We hold that once a determination of present sanity is made pursuant to Sections 2945.37 or 2945.40, Revised Code, and the defendant found sane for the purpose of standing trial, a subsequent suggestion of insanity pursuant to Section 2945.37 which does not inform the court that defendant has become insane since the prior determination does not require the court to inquire again into the question of the sanity prior to the trial of the accused.
The second question presented is whether the trial court erred in overruling defendant’s motion to suppress evidence of the body of Virginia Jemison and bullets removed from her body and from the mattress on which it was found.' Defendant contends that this evidence was inadmissible under Mapp v. Ohio, 367 U. S. 643, as the product of an illegal search and seizure in violation of defendant’s Fourth Amendment rights. The court below agreed, relying on Morrison v. United States, 262 F. 2d 449, and People v. Albea, 2 Ill. 2d 317, 118 N. E. 2d 277. The fact patterns in those cases, and in virtually all of the cases where the Mapp exclusionary rule has been applied, bear little resemblance to the instant case.
In this case, the police had a warrant for the arrest of defendant on a charge of first degree murder issued on the afternoon of May 10, 1965. They had his residence under surveillance, but did not know whether he had concealed himself there. Throughout the afternoon and evening of May 10, they tried and were unable to locate defendant’s wife who resided with him. On the morning of May 11, 1965, they located a key and entered the house. No force was used, although Section 2935.12 of the Revised Code empowers an officer executing an arrest warrant to “break down an outer or inner door or window of a dwelling *53house.” Under these circumstances, it was within the power of the officer in the execution of an arrest warrant to look wherever defendant might reasonably secrete himself within the house. In so doing, they discovered the dead body of Virginia Jemison, in her bed.
Thereafter, the procedure of the officers was in conformity with recognized police procedure. The record does not disclose any violation of defendant’s constitutional rights under the Fourth Amendment to, or any other provision of the amendment to the Constitution of the United States. Ker v. California, 374 U. S. 23; United States v. Haley, 321 F. 2d 956. See Harris v. United States, 331 U. S. 145, 152-53.

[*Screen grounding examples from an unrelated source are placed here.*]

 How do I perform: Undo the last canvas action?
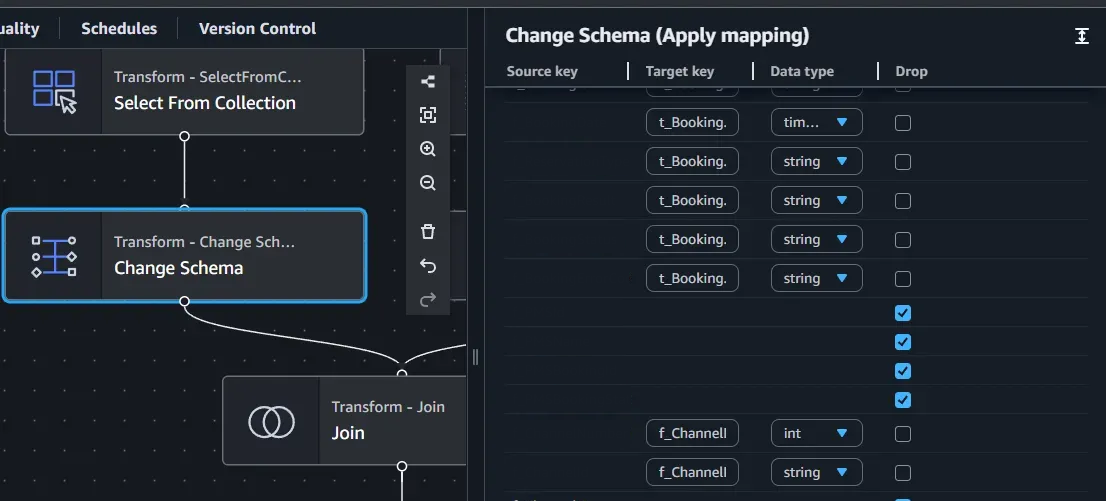click(428, 266)
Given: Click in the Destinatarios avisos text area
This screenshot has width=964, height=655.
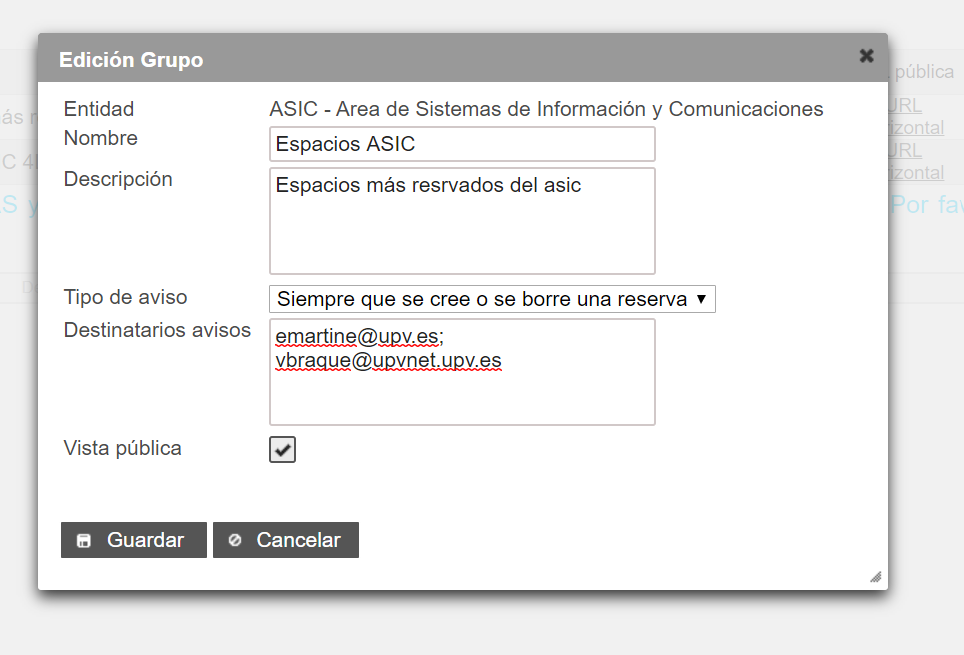Looking at the screenshot, I should pyautogui.click(x=462, y=371).
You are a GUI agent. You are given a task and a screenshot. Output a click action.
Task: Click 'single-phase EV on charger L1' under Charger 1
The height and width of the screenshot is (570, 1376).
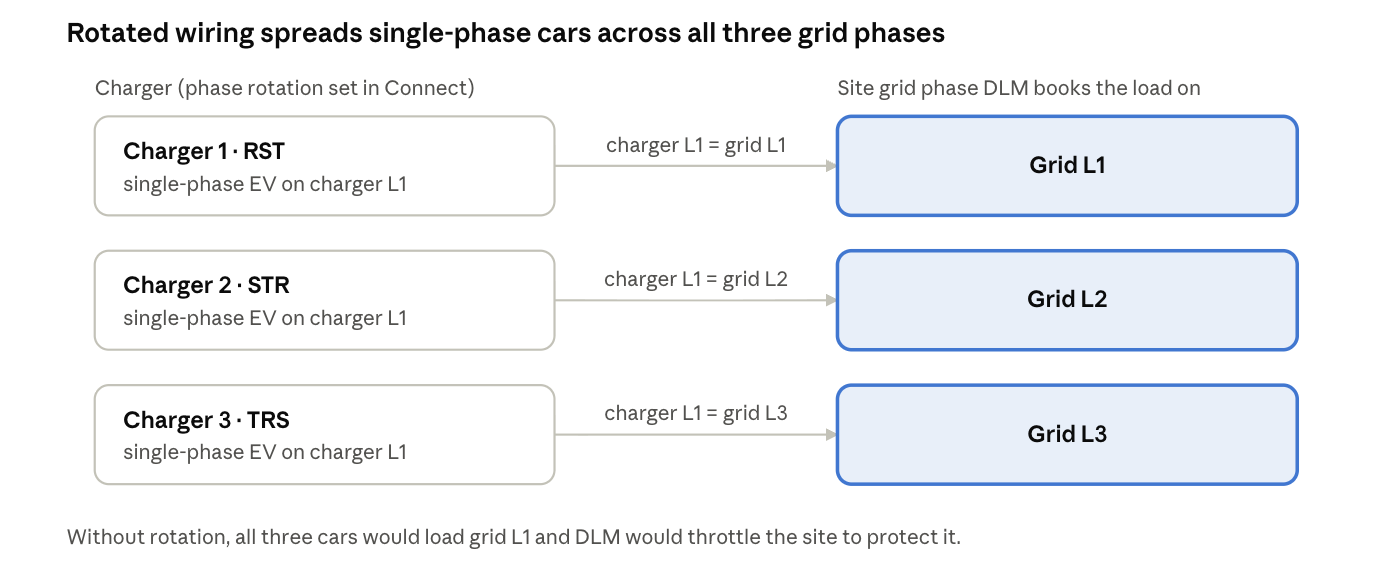265,184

The mere fact that there was time to obtain a search warrant does not invalidate the discovery. United States v. Rabinowitz, 339 U. S. 56 (overruling Trupiano v. United States, 334 U. S. 699). It is unnecessary to inquire into the subjective intent of the police officers since the validity of the entry and discovery of evidence was objective. See Massachusetts v. Painten (1968), — U. S. —, 36 U. S. L. W. 3283 (concurring opinion of Mr. Justice Fortas, and dissenting opinion of Mr. Justice White) (certiorari dismissed on other grounds). We hold that neither the entry into defendant’s residence nor the discovery of evidence of the murder of Virginia Jemison was unlawful under the circumstances of this case.
For these reasons, the judgment of the Court of Appeals is reversed and the judgment of conviction by the Court of Common Pleas is affirmed.
Judgment reversed.
Taft, C. J., Zimmerman, Matthias and O’Neill, JJ., concur. BRown, J., concurs in paragraph two of the syllabus and in the judgment. Schneider, J., concurs in paragraph one of the syllabus but dissents from the judgment as to the conviction on the second count.